Immigrants are essential workers who contribute their work to the system but are often unable to access benefits. Undocumented immigrants, 10% of San José residents, are not eligible for the Affordable Care Act under federal law. Even in California, undocumented adult immigrants between the ages of 26 and 50 are not eligible for Medi-Cal.
Medi-Cal itself, while being an important lifeline for low-income people, leaves a lot to be desired. Among other issues, many healthcare providers will not accept Medi-Cal due to low reimbursement rates, resulting in long waits and delayed care. Community clinics and health care systems that primarily serve Medi-Cal patients are perpetually on the brink of financial disaster. The current health insurance system does not cover dental, hearing, prescription eyeglasses or long-term care.
Insurance premiums are so expensive that people who do not qualify for Medi-Cal but still have low incomes, especially young people, would rather pay the state fine for not having insurance instead. than dealing with premiums, deductibles and co-payments for the California Covered. More and more people are turning to crowdfunding to pay their medical bills.
AB 1400 would eliminate these structural inequalities and provide equal, quality and fully comprehensive coverage.
Savings for individuals, government and employers
Almost everyone would pay less for comprehensive care with AB 1400, a single-payer system, as it would eliminate all premiums, deductibles, and co-payments.
The ever-increasing costs of employee health care add challenges to our already limited San Jose City budget, costing more than $ 102,000,000 per year, in addition to the cost of programs to meet the human cost to them.

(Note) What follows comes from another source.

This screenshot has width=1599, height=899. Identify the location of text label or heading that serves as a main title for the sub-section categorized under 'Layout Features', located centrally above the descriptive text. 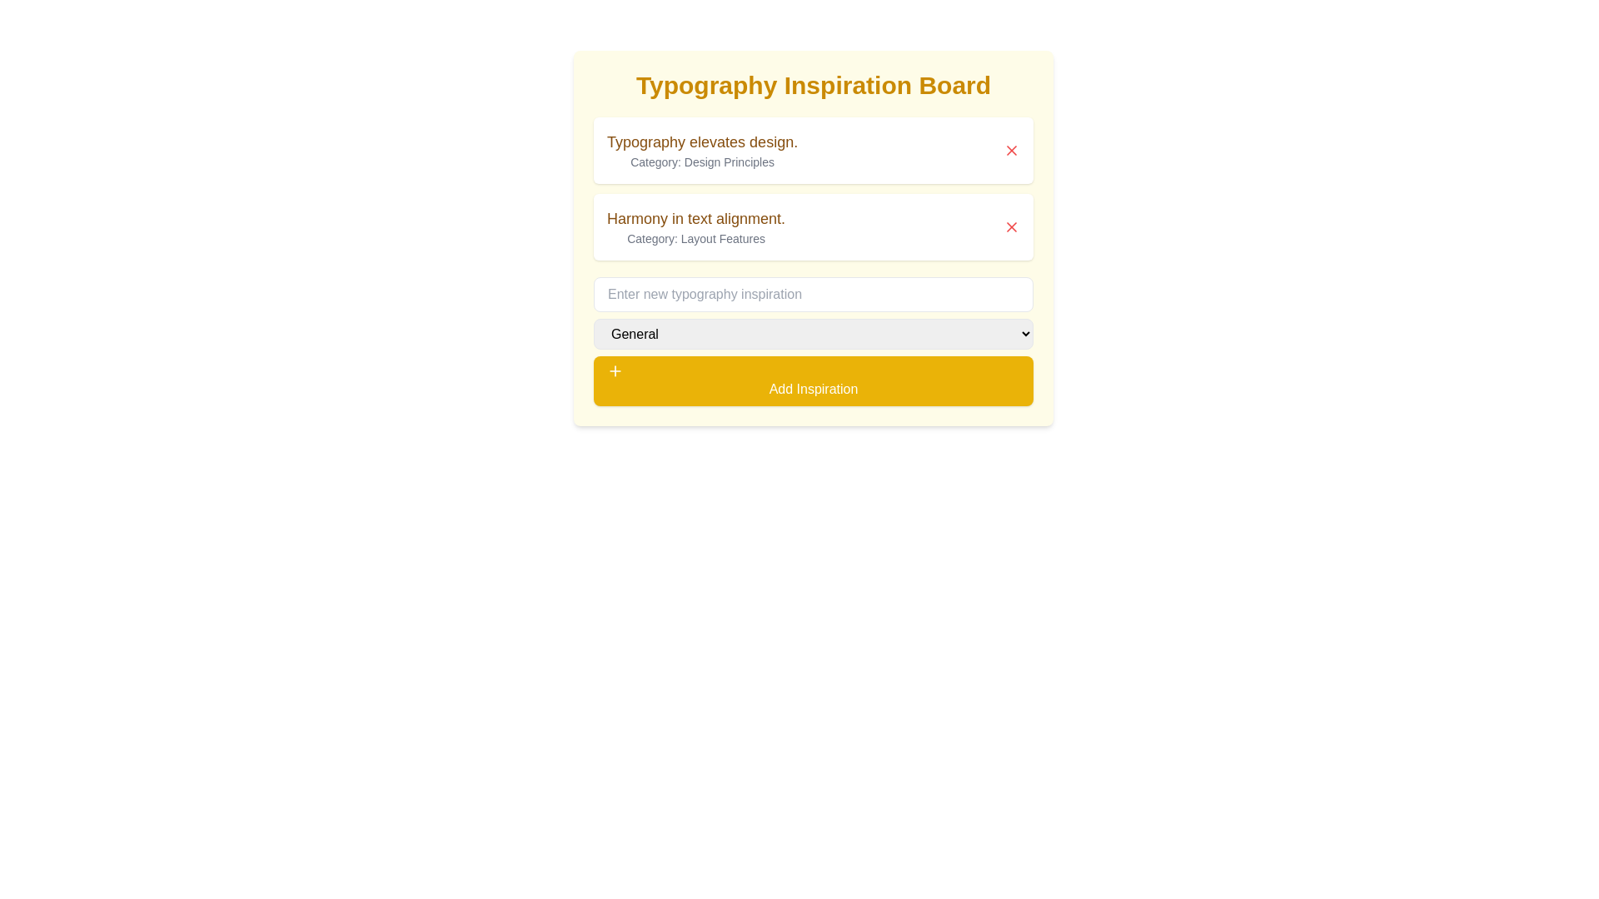
(695, 217).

San Jose residents in poor health, increased poverty and bankruptcy. Our small businesses, which make our communities thrive but suffered so much during the pandemic, are struggling to provide health care to their employees. AB 1400 would reduce health care costs for most employers.

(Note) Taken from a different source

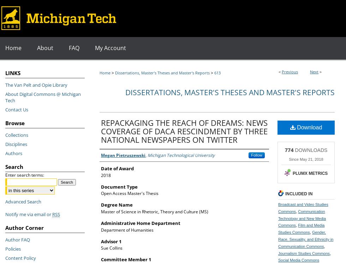 The width and height of the screenshot is (346, 263). Describe the element at coordinates (298, 193) in the screenshot. I see `'Included in'` at that location.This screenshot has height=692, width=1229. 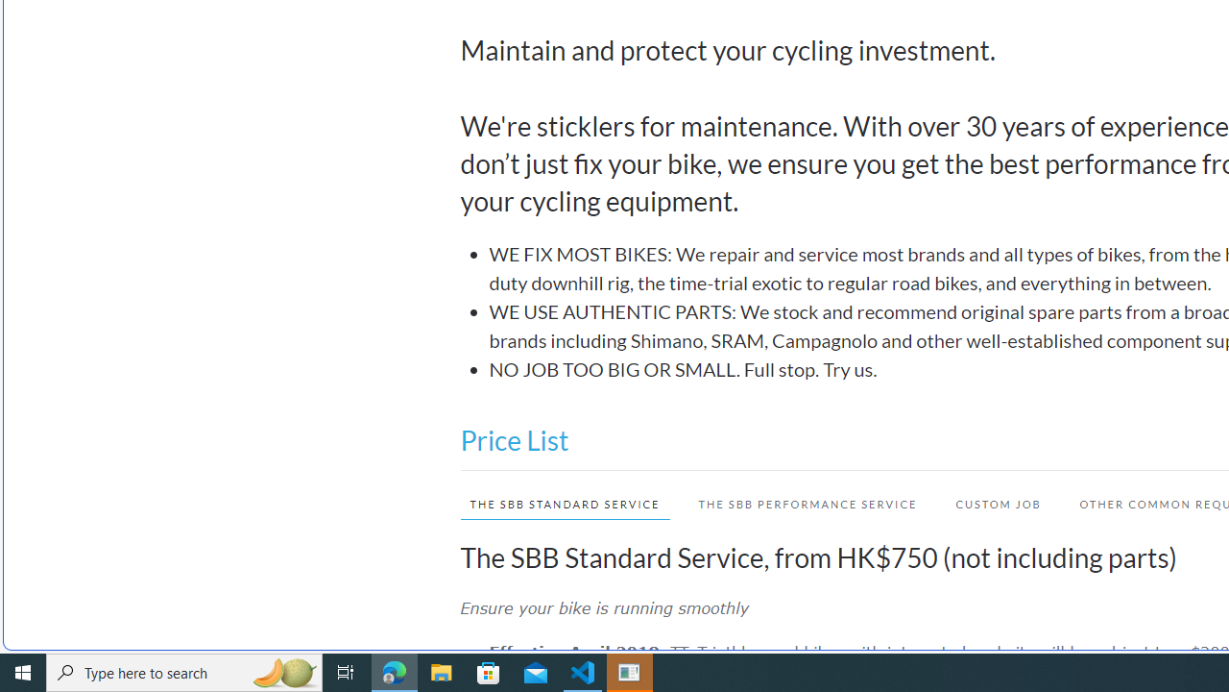 I want to click on 'THE SBB STANDARD SERVICE', so click(x=564, y=502).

Numerous studies, both conservative and progressive, have estimated that the United States would save $ 2,000 to $ 5,000 billion over 10 years, of what our country would have to spend under the current system, due to massive administrative cost savings, reduced prescription drug prices and improved efficiency through a uniform payment system – without the waste of billing, marketing and profit taking companies. private insurance.
The future is in our hands
The AB 1400 will be reintroduced at the California Assembly in January 2022 and has only one month to pass the Assembly. The passage of this legislation cannot be taken for granted, due to the widespread disinformation being disseminated by private health insurance companies, big pharmaceutical companies and others who profit from the status quo, as well as politicians who receive bad news. money from them. It is important to vaccinate the public against their gross deception by spreading the truth about the single payer.

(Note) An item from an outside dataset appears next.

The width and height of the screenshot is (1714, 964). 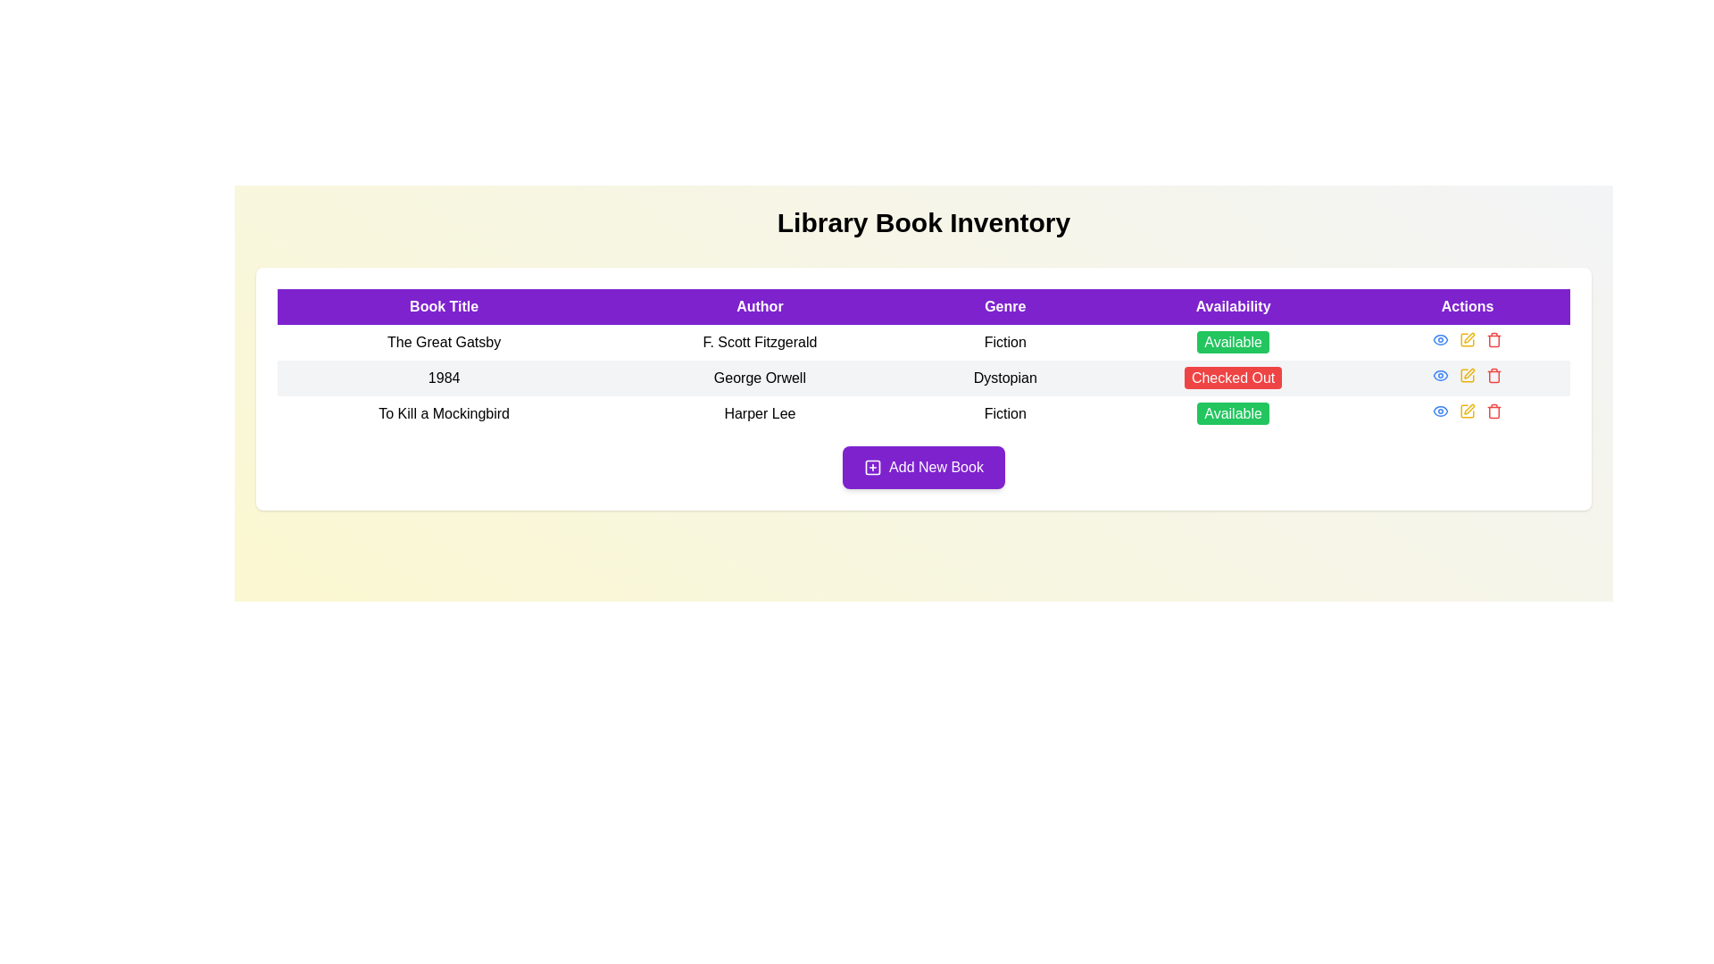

It is very important to contact South Bay lawmakers who have not spoken in favor of AB 1400 and urge them to pledge to vote for it – especially Marc Berman of District 24 and Evan Low of District 28 .
San Jose City Council will adopt a note of support for AB 1400 presented by council member Magdalena Carrasco. Following a hearing at the San Jose Rules and Open Government Committee on October 13, it will be put to a vote in city council on October 26. This support from California’s third largest city would be a milestone, joining Los Angeles, San Francisco, Oakland and more.
Readers are encouraged to contact their San Jose board member to get them to vote for him.
You can write letters to the editor outlining the rationality and benefits of the AB 1400. You can also join the movement by contacting the Santa Clara County Coalition for Single Payer Health Care at [email protected] or on Facebook at https://www.facebook.com/SCCSinglePayer/.
Peggy Elwell is a member of the Santa Clara County Coalition for Single Payer Health Care.